As a passenger on board an aircraft, a person expects the flight crew to check and even crosscheck all the gauges and switches in the cockpit.  But if that were all that was done, we still cannot be assured something will not go wrong.  It is extremely reassuring to me when I see the pilot go outside the plane, kick the tires, check the latches, the wings, the tiles of the plane’s outer covering, and various other odds and ends that are part of the plane’s exterior.

If a problem were to occur during the flight, gauges may not be able to alert the crew because those exterior items are not controlled by gauges.  Thus, the pilot who takes it upon himself or herself to check those areas is paying attention to details…and affording the passengers one more level of safety.  For that I am most grateful!

It is a matter of procedure anymore for a patient about to have surgery to have the spot marked which is about to be operated upon.  This detail became a matter of standard procedure, I guess, after mistakes were made.  Marking the correct leg or arm, etc. is a very important detail which can prevent harm or misfortune.

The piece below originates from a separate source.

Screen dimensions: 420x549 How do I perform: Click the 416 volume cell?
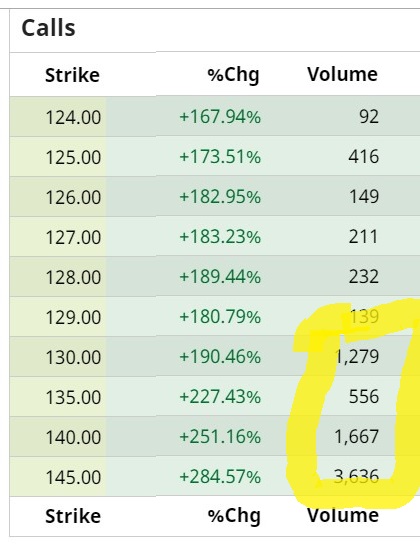pos(364,156)
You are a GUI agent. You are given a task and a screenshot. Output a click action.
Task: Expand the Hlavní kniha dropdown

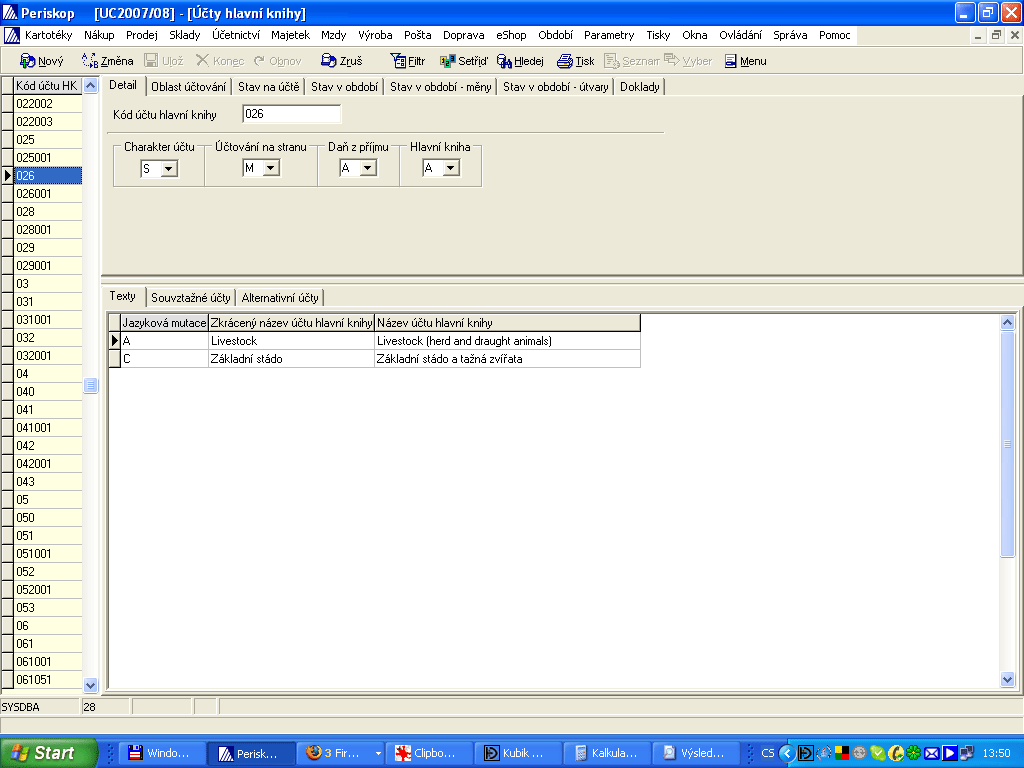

In general, however, many people refuse to pay attention to detail.  I cringe each time I hear of a fatal crash in which the person did not fasten his seatbelt.  That little detail could have saved the life.  The same can be said for people who do not check the tread on their tires before a long trip.  The excuse used most often for not doing such inspections is, “I just didn’t have the time!”

I guess the most poignant example of a small detail being ignored or not inspected properly in my lifetime would be the explosion of the “Challenger” rocket due to frost forming on a small “o” ring.  I shall never forget the sight of that mishap on live TV as my classroom of students watched helplessly the loss of all those astronauts and our teacher in space. 

No, a misplaced comma or forgotten period may not make the walls fall around us, but not being aware that the tiny things can be destructive can make such calamities possible. Even the Bible speaks of these small things in Song of Songs 2:15: “Catch for us the foxes, the little foxes that ruin the vineyards, our vineyards that are in bloom.” Note it is not the drought or the mighty flood or the hurricane force winds that destroy the vineyards…but the little foxes. Such is life: often little mistakes in detail cause large calamities in life.